▶ _WRITTEN INSTRUCTION_: Can you rewrite the lines below as a JSON list of strings, one string per line, leaving out any blank lines?

Stored items from a collection:
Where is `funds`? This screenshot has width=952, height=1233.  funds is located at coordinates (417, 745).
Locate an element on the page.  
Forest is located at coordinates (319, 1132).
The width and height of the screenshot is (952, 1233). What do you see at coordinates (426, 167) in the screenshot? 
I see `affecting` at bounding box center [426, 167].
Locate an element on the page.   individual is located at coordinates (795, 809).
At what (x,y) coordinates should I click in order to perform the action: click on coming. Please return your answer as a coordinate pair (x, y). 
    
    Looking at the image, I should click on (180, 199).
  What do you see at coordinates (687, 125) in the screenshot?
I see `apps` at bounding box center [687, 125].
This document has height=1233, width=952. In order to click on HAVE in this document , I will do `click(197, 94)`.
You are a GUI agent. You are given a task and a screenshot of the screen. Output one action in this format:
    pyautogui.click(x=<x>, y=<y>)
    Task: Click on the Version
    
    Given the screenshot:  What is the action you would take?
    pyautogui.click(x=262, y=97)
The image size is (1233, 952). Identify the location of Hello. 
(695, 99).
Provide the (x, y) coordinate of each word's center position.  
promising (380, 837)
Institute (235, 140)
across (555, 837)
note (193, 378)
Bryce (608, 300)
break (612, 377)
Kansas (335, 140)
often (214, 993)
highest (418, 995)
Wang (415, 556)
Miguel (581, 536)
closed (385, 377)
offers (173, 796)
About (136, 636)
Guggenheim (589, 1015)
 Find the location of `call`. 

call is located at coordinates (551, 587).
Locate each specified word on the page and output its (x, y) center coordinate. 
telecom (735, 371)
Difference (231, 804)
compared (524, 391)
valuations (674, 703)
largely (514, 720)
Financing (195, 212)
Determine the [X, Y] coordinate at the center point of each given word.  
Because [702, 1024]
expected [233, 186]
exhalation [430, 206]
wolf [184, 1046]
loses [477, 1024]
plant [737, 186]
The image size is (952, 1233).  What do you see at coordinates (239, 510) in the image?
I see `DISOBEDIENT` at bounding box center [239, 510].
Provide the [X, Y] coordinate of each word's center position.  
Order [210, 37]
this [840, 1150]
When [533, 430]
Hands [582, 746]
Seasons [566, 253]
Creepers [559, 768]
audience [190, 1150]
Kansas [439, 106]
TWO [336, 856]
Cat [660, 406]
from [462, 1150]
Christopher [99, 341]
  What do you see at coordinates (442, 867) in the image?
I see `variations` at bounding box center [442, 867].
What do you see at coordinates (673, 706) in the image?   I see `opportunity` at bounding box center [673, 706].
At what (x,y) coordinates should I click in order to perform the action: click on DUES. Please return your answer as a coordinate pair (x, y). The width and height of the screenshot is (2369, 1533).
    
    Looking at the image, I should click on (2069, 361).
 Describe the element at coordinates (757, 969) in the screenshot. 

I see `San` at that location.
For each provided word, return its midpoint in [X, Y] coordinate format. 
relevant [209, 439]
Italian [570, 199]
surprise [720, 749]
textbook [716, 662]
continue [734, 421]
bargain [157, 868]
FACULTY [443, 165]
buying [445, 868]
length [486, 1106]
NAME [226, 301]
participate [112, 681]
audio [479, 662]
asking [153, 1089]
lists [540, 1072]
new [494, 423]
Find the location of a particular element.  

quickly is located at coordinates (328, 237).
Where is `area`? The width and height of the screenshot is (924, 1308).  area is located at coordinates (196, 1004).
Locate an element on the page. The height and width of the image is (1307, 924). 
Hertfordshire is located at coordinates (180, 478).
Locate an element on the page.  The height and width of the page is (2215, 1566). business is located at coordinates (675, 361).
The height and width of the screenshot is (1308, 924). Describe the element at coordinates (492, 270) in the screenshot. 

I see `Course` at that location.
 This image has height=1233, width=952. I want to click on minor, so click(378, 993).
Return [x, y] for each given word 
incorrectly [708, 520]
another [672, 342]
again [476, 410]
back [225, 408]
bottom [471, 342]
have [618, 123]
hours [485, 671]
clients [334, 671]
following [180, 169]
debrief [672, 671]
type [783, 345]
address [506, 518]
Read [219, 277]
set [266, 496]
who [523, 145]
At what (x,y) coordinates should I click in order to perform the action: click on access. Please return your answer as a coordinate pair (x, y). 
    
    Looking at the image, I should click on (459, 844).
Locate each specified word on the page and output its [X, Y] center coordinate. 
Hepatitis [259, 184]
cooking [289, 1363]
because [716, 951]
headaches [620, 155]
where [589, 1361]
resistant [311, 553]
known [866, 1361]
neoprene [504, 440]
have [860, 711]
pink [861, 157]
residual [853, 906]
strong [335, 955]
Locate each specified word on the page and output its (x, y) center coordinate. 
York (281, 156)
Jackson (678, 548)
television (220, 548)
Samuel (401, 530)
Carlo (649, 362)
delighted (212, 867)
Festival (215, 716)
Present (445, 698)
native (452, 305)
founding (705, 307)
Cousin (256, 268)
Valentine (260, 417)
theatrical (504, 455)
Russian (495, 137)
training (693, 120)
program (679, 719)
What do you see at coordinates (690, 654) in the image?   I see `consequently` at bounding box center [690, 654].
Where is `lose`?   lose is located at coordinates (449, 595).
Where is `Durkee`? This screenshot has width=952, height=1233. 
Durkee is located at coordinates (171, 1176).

▶ _TASK OUTPUT_:
[
  "Where is `funds`? This screenshot has width=952, height=1233.  funds is located at coordinates (417, 745).",
  "Locate an element on the page.  ",
  "Forest is located at coordinates (319, 1132).",
  "The width and height of the screenshot is (952, 1233). What do you see at coordinates (426, 167) in the screenshot? ",
  "I see `affecting` at bounding box center [426, 167].",
  "Locate an element on the page.   individual is located at coordinates (795, 809).",
  "At what (x,y) coordinates should I click in order to perform the action: click on coming. Please return your answer as a coordinate pair (x, y). ",
  "    Looking at the image, I should click on (180, 199).",
  "  What do you see at coordinates (687, 125) in the screenshot?",
  "I see `apps` at bounding box center [687, 125].",
  "This document has height=1233, width=952. In order to click on HAVE in this document , I will do `click(197, 94)`.",
  "You are a GUI agent. You are given a task and a screenshot of the screen. Output one action in this format:",
  "    pyautogui.click(x=<x>, y=<y>)",
  "    Task: Click on the Version",
  "    Given the screenshot:  What is the action you would take?",
  "    pyautogui.click(x=262, y=97)",
  "The image size is (1233, 952). Identify the location of Hello. ",
  "(695, 99).",
  "Provide the (x, y) coordinate of each word's center position.  ",
  "promising (380, 837)",
  "Institute (235, 140)",
  "across (555, 837)",
  "note (193, 378)",
  "Bryce (608, 300)",
  "break (612, 377)",
  "Kansas (335, 140)",
  "often (214, 993)",
  "highest (418, 995)",
  "Wang (415, 556)",
  "Miguel (581, 536)",
  "closed (385, 377)",
  "offers (173, 796)",
  "About (136, 636)",
  "Guggenheim (589, 1015)",
  " Find the location of `call`. ",
  "call is located at coordinates (551, 587).",
  "Locate each specified word on the page and output its (x, y) center coordinate. ",
  "telecom (735, 371)",
  "Difference (231, 804)",
  "compared (524, 391)",
  "valuations (674, 703)",
  "largely (514, 720)",
  "Financing (195, 212)",
  "Determine the [X, Y] coordinate at the center point of each given word.  ",
  "Because [702, 1024]",
  "expected [233, 186]",
  "exhalation [430, 206]",
  "wolf [184, 1046]",
  "loses [477, 1024]",
  "plant [737, 186]",
  "The image size is (952, 1233).  What do you see at coordinates (239, 510) in the image?",
  "I see `DISOBEDIENT` at bounding box center [239, 510].",
  "Provide the [X, Y] coordinate of each word's center position.  ",
  "Order [210, 37]",
  "this [840, 1150]",
  "When [533, 430]",
  "Hands [582, 746]",
  "Seasons [566, 253]",
  "Creepers [559, 768]",
  "audience [190, 1150]",
  "Kansas [439, 106]",
  "TWO [336, 856]",
  "Cat [660, 406]",
  "from [462, 1150]",
  "Christopher [99, 341]",
  "  What do you see at coordinates (442, 867) in the image?",
  "I see `variations` at bounding box center [442, 867].",
  "What do you see at coordinates (673, 706) in the image?   I see `opportunity` at bounding box center [673, 706].",
  "At what (x,y) coordinates should I click in order to perform the action: click on DUES. Please return your answer as a coordinate pair (x, y). The width and height of the screenshot is (2369, 1533).",
  "    Looking at the image, I should click on (2069, 361).",
  " Describe the element at coordinates (757, 969) in the screenshot. ",
  "I see `San` at that location.",
  "For each provided word, return its midpoint in [X, Y] coordinate format. ",
  "relevant [209, 439]",
  "Italian [570, 199]",
  "surprise [720, 749]",
  "textbook [716, 662]",
  "continue [734, 421]",
  "bargain [157, 868]",
  "FACULTY [443, 165]",
  "buying [445, 868]",
  "length [486, 1106]",
  "NAME [226, 301]",
  "participate [112, 681]",
  "audio [479, 662]",
  "asking [153, 1089]",
  "lists [540, 1072]",
  "new [494, 423]",
  "Find the location of a particular element.  ",
  "quickly is located at coordinates (328, 237).",
  "Where is `area`? The width and height of the screenshot is (924, 1308).  area is located at coordinates (196, 1004).",
  "Locate an element on the page. The height and width of the image is (1307, 924). ",
  "Hertfordshire is located at coordinates (180, 478).",
  "Locate an element on the page.  The height and width of the page is (2215, 1566). business is located at coordinates (675, 361).",
  "The height and width of the screenshot is (1308, 924). Describe the element at coordinates (492, 270) in the screenshot. ",
  "I see `Course` at that location.",
  " This image has height=1233, width=952. I want to click on minor, so click(378, 993).",
  "Return [x, y] for each given word ",
  "incorrectly [708, 520]",
  "another [672, 342]",
  "again [476, 410]",
  "back [225, 408]",
  "bottom [471, 342]",
  "have [618, 123]",
  "hours [485, 671]",
  "clients [334, 671]",
  "following [180, 169]",
  "debrief [672, 671]",
  "type [783, 345]",
  "address [506, 518]",
  "Read [219, 277]",
  "set [266, 496]",
  "who [523, 145]",
  "At what (x,y) coordinates should I click in order to perform the action: click on access. Please return your answer as a coordinate pair (x, y). ",
  "    Looking at the image, I should click on (459, 844).",
  "Locate each specified word on the page and output its [X, Y] center coordinate. ",
  "Hepatitis [259, 184]",
  "cooking [289, 1363]",
  "because [716, 951]",
  "headaches [620, 155]",
  "where [589, 1361]",
  "resistant [311, 553]",
  "known [866, 1361]",
  "neoprene [504, 440]",
  "have [860, 711]",
  "pink [861, 157]",
  "residual [853, 906]",
  "strong [335, 955]",
  "Locate each specified word on the page and output its (x, y) center coordinate. ",
  "York (281, 156)",
  "Jackson (678, 548)",
  "television (220, 548)",
  "Samuel (401, 530)",
  "Carlo (649, 362)",
  "delighted (212, 867)",
  "Festival (215, 716)",
  "Present (445, 698)",
  "native (452, 305)",
  "founding (705, 307)",
  "Cousin (256, 268)",
  "Valentine (260, 417)",
  "theatrical (504, 455)",
  "Russian (495, 137)",
  "training (693, 120)",
  "program (679, 719)",
  "What do you see at coordinates (690, 654) in the image?   I see `consequently` at bounding box center [690, 654].",
  "Where is `lose`?   lose is located at coordinates (449, 595).",
  "Where is `Durkee`? This screenshot has width=952, height=1233. ",
  "Durkee is located at coordinates (171, 1176)."
]